▸ **Task prompt**
For the entries below, print exactly the lines between the line holding "Where should I click to: Open query" and the line holding "Click the Ejen Ali movie poster image", inclusive, and nothing else.

(Beginning of Supplied data)

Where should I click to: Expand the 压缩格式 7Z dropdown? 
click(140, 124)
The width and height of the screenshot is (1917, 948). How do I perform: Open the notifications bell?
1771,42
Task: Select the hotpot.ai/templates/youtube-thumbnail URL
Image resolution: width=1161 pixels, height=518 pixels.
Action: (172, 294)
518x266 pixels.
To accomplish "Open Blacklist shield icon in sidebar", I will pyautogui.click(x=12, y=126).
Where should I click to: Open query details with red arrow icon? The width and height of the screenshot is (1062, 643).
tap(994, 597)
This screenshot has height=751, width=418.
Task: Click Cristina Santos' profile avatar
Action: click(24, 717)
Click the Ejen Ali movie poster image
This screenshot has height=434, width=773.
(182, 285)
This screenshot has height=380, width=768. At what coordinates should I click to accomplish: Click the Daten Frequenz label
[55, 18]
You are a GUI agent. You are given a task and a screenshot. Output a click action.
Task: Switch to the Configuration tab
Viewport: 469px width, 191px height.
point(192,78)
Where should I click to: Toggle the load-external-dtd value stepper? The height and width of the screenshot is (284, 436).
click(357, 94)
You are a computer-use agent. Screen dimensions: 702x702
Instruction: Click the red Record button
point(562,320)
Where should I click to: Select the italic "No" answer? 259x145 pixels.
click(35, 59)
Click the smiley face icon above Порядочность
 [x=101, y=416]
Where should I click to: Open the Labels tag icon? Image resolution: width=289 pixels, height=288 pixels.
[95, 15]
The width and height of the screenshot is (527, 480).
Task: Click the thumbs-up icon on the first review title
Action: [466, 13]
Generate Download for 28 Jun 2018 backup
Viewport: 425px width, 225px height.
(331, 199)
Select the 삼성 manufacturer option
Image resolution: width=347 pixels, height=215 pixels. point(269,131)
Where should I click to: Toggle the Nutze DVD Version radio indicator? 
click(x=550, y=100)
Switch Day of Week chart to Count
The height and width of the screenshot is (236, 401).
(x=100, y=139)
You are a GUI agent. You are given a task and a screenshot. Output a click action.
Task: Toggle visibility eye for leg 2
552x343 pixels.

(End of Supplied data)

▸ **Answer area**
Where should I click to: Open query details with red arrow icon? The width and height of the screenshot is (1062, 643).
tap(994, 597)
This screenshot has height=751, width=418.
Task: Click Cristina Santos' profile avatar
Action: click(24, 717)
Click the Ejen Ali movie poster image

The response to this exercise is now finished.